**Material provided:**
____________________
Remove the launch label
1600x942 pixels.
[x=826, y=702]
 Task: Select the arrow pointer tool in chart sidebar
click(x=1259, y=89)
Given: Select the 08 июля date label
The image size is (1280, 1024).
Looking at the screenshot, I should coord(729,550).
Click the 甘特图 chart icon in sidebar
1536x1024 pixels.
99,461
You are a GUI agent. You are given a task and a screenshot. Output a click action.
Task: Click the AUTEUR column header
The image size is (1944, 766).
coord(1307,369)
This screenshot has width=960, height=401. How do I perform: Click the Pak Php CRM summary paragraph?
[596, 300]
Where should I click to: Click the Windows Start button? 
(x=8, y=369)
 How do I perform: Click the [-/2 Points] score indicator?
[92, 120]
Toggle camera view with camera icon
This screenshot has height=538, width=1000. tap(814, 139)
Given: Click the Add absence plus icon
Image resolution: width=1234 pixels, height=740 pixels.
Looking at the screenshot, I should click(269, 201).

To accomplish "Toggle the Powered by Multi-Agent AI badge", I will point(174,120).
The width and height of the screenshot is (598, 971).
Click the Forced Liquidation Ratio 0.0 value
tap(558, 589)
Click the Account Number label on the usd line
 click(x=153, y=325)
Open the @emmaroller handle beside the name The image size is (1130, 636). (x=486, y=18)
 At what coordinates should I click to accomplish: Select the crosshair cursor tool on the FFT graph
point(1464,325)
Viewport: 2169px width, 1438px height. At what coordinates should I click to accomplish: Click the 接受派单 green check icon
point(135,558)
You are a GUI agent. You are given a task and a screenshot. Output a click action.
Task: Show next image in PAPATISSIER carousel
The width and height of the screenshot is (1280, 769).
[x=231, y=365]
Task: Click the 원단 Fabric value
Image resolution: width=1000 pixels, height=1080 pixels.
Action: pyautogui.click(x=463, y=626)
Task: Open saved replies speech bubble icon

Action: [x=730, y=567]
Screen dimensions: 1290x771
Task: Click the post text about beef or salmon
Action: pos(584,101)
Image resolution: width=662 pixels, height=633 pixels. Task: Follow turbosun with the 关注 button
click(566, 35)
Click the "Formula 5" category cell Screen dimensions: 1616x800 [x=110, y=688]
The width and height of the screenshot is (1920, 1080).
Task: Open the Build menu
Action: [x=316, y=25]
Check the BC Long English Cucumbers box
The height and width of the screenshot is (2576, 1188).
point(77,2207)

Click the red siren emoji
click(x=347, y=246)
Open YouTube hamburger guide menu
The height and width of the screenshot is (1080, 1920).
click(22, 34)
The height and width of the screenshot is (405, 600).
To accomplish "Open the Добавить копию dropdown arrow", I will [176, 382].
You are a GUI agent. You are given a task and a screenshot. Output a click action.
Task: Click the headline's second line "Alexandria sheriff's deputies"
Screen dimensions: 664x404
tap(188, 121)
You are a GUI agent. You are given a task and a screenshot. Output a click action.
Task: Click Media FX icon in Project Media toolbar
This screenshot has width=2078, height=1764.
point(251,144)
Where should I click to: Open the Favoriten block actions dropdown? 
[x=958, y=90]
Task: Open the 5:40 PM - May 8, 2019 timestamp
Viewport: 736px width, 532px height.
____________________
**Stated problem:** Can you convert every line of the rows above into a JSON list of strings, one string per line, with blank lines left out?

**The solution:**
[
  "Remove the launch label",
  "1600x942 pixels.",
  "[x=826, y=702]",
  " Task: Select the arrow pointer tool in chart sidebar",
  "click(x=1259, y=89)",
  "Given: Select the 08 июля date label",
  "The image size is (1280, 1024).",
  "Looking at the screenshot, I should coord(729,550).",
  "Click the 甘特图 chart icon in sidebar",
  "1536x1024 pixels.",
  "99,461",
  "You are a GUI agent. You are given a task and a screenshot. Output a click action.",
  "Task: Click the AUTEUR column header",
  "The image size is (1944, 766).",
  "coord(1307,369)",
  "This screenshot has width=960, height=401. How do I perform: Click the Pak Php CRM summary paragraph?",
  "[596, 300]",
  "Where should I click to: Click the Windows Start button? ",
  "(x=8, y=369)",
  " How do I perform: Click the [-/2 Points] score indicator?",
  "[92, 120]",
  "Toggle camera view with camera icon",
  "This screenshot has height=538, width=1000. tap(814, 139)",
  "Given: Click the Add absence plus icon",
  "Image resolution: width=1234 pixels, height=740 pixels.",
  "Looking at the screenshot, I should click(269, 201).",
  "To accomplish \"Toggle the Powered by Multi-Agent AI badge\", I will point(174,120).",
  "The width and height of the screenshot is (598, 971).",
  "Click the Forced Liquidation Ratio 0.0 value",
  "tap(558, 589)",
  "Click the Account Number label on the usd line",
  " click(x=153, y=325)",
  "Open the @emmaroller handle beside the name The image size is (1130, 636). (x=486, y=18)",
  " At what coordinates should I click to accomplish: Select the crosshair cursor tool on the FFT graph",
  "point(1464,325)",
  "Viewport: 2169px width, 1438px height. At what coordinates should I click to accomplish: Click the 接受派单 green check icon",
  "point(135,558)",
  "You are a GUI agent. You are given a task and a screenshot. Output a click action.",
  "Task: Show next image in PAPATISSIER carousel",
  "The width and height of the screenshot is (1280, 769).",
  "[x=231, y=365]",
  "Task: Click the 원단 Fabric value",
  "Image resolution: width=1000 pixels, height=1080 pixels.",
  "Action: pyautogui.click(x=463, y=626)",
  "Task: Open saved replies speech bubble icon",
  "Action: [x=730, y=567]",
  "Screen dimensions: 1290x771",
  "Task: Click the post text about beef or salmon",
  "Action: pos(584,101)",
  "Image resolution: width=662 pixels, height=633 pixels. Task: Follow turbosun with the 关注 button",
  "click(566, 35)",
  "Click the \"Formula 5\" category cell Screen dimensions: 1616x800 [x=110, y=688]",
  "The width and height of the screenshot is (1920, 1080).",
  "Task: Open the Build menu",
  "Action: [x=316, y=25]",
  "Check the BC Long English Cucumbers box",
  "The height and width of the screenshot is (2576, 1188).",
  "point(77,2207)",
  "Click the red siren emoji",
  "click(x=347, y=246)",
  "Open YouTube hamburger guide menu",
  "The height and width of the screenshot is (1080, 1920).",
  "click(22, 34)",
  "The height and width of the screenshot is (405, 600).",
  "To accomplish \"Open the Добавить копию dropdown arrow\", I will [176, 382].",
  "You are a GUI agent. You are given a task and a screenshot. Output a click action.",
  "Task: Click the headline's second line \"Alexandria sheriff's deputies\"",
  "Screen dimensions: 664x404",
  "tap(188, 121)",
  "You are a GUI agent. You are given a task and a screenshot. Output a click action.",
  "Task: Click Media FX icon in Project Media toolbar",
  "This screenshot has width=2078, height=1764.",
  "point(251,144)",
  "Where should I click to: Open the Favoriten block actions dropdown? ",
  "[x=958, y=90]",
  "Task: Open the 5:40 PM - May 8, 2019 timestamp",
  "Viewport: 736px width, 532px height."
]